Koffertragen in Athen
Im Vorstand bekriegt man sich via Schiedsgericht und einstweiliger Verfügung. Inhaltlich ist die Partei eine Lachnummer. Frauke Petry fuhr nach Athen, eine Reise, die so schlecht organisiert war, dass die vermeintliche Top-Politikerin teils ihre Koffer von Termin zu Termin schleppen musste. Lucke machte sich derweil von Berlin aus über seine Kontrahentin lustig. Zugleich eröffnete er den innerparteilichen Wahlkampf mit Signalen an beide Flügel: Er nannte sich einerseits emphatisch einen Konservativen – und schlug gleichzeitig einen homosexuellen Zuwanderer als Generalsekretär vor. Eine Provokation für die Rechten – und ein Lackmustest, wie rechtskonservativ die Partei denkt. Es ist schwer vorstellbar, dass Lucke und Petry nach der Wahlentscheidung in Essen so tun können, als sei nichts gewesen. „Wenn Lucke verliert, wird er die Partei verlassen. Wenn Petry gewinnt, wird sie weiter mitarbeiten“, so die Einschätzung des AfD-Mannes.
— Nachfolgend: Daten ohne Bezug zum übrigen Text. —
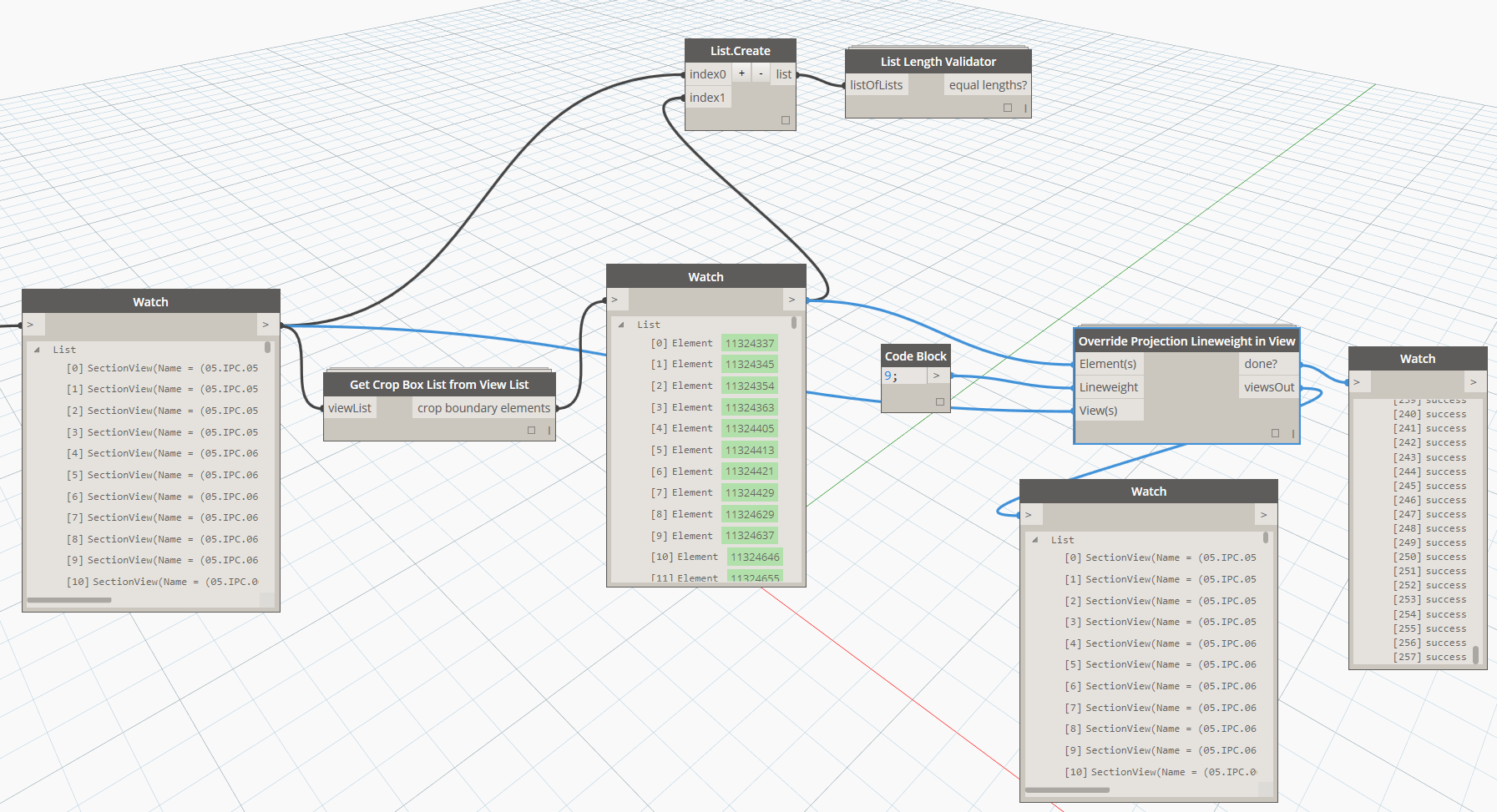This screenshot has height=812, width=1497.
Task: Toggle preview checkbox on List.Create node
Action: pos(785,120)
Der Mann ist Lehrer, er hat viel Zeit in die AfD gesteckt. Bisher agierte er nie anonym, sondern war ganz froh, halbwegs offen über sein Parteiengagement sprechen zu können. Nun möchte er lieber anonym bleiben. Denn die Gefahr besteht, dass er bald wieder einer Schmuddelpartei angehört. „Mit diesen Leuten will man ja nichts zu tun haben“, sagt er und meint beispielsweise Björn Höcke aus Thüringen, den Fraktionschef im Landtag. Höcke hatte eine rechte „Erfurter Resolution“ verabschiedet. Zudem sagte er, nicht jedes NPD-Mitglied sei gleich als extremistisch abzulehnen. Diese rhetorische Öffnung nach ganz rechtsaußen war der Beginn der bevorstehenden Spaltung. Nun fühlte sich Lucke genötigt, dagegenzuhalten – was ihm selbst seine Sympathisanten übel nehmen. „Ich habe gesagt, Bernd, halt die Füße still. Du hast doch eine Zweidrittelmehrheit für den alleinigen Parteivorsitz“, sagt der anonyme Funktionär. Aber Lucke hielt nicht still. Nun wird ihm sein Weckruf 2015 gegen rechts außen als Spaltung ausgelegt.
Dabei kann kaum ein AfDler, mit dem man spricht, etwas mit Höcke anfangen. Das beste, was etwa der Berliner Schatzmeister Frank-Christian Hansel über den Thüringer sagt, lautet: „Einen Höcke muss man sich auch leisten dürfen.“ Mehr aber sollten es nicht werden. Auf keinen Fall. Björn Höcke hat kein Problem, der Blauen Narzisse Interviews zu geben – ein Medium, das weit nach rechts strahlt. Höcke war dort bereit, sich intensiv über Identität befragen zu lassen. Das Identitäre ist ein neuer Code der Rechten, die Identitäre Bewegung ist eine rechtslastige Gruppe, die vom Verfassungsschutz beobachtet wird. Der schreibt ihr „völkischen Nationalismus“ und „verfassungsfeindliche Bestrebungen“ zu. Der Thüringer AfD-Fraktionschef sieht die Identitären dagegen positiv: Das seien junge Leute, sagte er dem TV-Magazin Monitor, „die sich Sorgen machen um eine unkontrollierte Einwanderung... und dann einfach auch den Diskurs über diese Thematik, ohne Tabus, ideologiefrei, sachlich und mit offenem Ausgang führen wollen“.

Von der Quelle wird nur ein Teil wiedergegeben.